家庭環境は平凡だけど親が嫌い、「本当にやりたいこと」が見つからない、恋愛が苦手…こうした「生きづらさ」を抱える人は多いのではないでしょうか。もしかしたらその原因は、幼少期にあるかもしれません。子どもたちを苦しめる精神的に未熟な親の問題を取り上げ、全世界で共感を生んだ『親といるとなぜか苦しい』より、見た目は大人でも精神年齢は子どものまま、成長できなかった原因を紹介します。

判断や説明が難しい孤独

自分のことしか考えない親にかまってもらえなかった子どもが、幼少期に孤独におちいり、大人になって苦しむことがある。孤独がずっと続いているようなら、子どものころに精神的な世話をきちんとしてもらえなかった可能性が考えられる。

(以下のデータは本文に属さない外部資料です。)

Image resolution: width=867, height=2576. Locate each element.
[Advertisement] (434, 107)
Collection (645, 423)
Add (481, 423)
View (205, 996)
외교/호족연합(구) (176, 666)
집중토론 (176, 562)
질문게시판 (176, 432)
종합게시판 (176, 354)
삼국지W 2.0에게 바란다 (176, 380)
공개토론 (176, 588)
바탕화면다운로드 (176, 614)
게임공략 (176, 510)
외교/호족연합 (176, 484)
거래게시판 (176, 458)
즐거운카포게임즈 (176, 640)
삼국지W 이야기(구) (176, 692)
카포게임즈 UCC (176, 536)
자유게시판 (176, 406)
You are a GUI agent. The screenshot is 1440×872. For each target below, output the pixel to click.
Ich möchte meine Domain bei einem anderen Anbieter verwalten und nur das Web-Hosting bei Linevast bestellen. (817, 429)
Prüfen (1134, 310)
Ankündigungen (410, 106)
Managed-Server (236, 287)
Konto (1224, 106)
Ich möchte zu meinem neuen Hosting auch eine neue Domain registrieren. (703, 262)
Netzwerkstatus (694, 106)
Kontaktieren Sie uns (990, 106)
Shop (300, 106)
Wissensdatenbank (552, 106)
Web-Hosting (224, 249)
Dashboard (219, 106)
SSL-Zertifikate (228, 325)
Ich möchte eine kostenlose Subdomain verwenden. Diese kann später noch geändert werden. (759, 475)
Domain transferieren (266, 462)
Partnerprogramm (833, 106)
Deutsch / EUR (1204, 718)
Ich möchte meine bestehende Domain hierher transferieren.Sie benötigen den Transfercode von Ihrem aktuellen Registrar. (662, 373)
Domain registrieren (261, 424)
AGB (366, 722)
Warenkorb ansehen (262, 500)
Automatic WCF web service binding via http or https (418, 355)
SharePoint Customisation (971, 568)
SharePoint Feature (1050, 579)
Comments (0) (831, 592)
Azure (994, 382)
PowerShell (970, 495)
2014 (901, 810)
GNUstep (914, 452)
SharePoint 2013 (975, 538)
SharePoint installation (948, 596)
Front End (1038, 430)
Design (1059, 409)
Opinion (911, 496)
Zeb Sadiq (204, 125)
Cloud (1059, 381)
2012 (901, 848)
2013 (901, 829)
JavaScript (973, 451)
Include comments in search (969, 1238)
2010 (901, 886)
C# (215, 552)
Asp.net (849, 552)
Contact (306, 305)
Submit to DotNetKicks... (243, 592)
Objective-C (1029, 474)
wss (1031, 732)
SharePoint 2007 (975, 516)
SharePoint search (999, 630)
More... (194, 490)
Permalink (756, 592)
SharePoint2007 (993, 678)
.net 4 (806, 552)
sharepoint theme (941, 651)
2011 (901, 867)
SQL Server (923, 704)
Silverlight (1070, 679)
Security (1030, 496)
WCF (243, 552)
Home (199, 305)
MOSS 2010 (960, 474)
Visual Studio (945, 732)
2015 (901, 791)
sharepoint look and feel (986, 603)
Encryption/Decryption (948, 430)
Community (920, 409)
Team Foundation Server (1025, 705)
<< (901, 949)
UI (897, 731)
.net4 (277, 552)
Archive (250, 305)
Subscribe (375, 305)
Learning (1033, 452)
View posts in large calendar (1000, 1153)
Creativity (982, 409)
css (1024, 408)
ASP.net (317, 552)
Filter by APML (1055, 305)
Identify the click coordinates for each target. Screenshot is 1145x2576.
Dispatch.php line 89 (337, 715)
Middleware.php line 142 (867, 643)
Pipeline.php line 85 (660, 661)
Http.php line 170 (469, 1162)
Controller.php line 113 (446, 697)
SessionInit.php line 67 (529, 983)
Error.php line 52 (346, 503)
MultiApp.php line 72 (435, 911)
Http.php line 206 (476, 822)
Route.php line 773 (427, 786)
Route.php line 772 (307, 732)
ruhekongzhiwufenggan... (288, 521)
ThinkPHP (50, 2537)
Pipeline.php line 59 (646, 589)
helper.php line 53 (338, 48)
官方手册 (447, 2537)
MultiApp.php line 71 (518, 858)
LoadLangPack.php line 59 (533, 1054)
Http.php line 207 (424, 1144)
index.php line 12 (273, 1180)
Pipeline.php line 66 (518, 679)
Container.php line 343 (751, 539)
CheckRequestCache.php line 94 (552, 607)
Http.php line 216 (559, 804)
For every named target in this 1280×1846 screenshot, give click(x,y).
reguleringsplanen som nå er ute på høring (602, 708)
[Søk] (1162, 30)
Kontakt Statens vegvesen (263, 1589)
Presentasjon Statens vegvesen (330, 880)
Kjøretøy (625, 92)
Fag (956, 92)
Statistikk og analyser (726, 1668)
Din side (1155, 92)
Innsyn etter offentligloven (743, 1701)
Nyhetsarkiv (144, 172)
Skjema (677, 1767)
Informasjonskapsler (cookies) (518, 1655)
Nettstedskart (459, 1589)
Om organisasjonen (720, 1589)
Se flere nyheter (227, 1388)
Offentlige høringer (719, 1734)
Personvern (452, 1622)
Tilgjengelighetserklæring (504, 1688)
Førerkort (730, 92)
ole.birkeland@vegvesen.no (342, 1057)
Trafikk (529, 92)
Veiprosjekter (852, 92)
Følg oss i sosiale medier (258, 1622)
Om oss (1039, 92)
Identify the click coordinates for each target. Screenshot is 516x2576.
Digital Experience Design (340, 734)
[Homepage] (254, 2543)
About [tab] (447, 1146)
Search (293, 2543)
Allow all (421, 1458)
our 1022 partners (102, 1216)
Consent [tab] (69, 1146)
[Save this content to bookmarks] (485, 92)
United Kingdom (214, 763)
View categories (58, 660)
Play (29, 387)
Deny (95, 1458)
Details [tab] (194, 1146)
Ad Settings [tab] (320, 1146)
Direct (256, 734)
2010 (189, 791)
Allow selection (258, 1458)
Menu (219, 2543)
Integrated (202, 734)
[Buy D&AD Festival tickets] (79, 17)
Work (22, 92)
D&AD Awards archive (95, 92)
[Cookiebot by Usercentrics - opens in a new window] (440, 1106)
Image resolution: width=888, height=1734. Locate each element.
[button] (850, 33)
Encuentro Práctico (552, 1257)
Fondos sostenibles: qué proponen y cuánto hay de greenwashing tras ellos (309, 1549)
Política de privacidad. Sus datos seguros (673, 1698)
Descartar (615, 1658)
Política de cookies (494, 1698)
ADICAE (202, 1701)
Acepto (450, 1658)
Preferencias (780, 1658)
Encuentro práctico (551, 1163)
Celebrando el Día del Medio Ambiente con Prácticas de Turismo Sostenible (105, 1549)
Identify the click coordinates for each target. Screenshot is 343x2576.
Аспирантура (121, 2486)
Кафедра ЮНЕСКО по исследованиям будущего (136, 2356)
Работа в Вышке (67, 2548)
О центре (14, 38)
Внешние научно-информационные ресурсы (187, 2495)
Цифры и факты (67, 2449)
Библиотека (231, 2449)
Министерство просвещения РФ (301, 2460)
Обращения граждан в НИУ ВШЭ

こうした親の行動は、一見ごくふつうであることも多い。子どもの健康を気にかけ、食事もきちんと与え、安全にも気を配っている。だが、子どもとの間にしっかりとした精神的な絆を築いていないと、子どもは心から安心することができない。

親にかまってもらえないために味わう孤独の痛みは、体の傷の痛みとなんら変わらない。表に現れないだけだ。

精神的な孤独は自分の中の感覚なので、判断や説明が難しい。「むなしい」とか、「寄る辺ない気持ち」と表現されるかもしれない。「実存的孤独」と言われることもある。理由のわからない孤独を感じているとしたら、その原因はおそらく「家族」にある。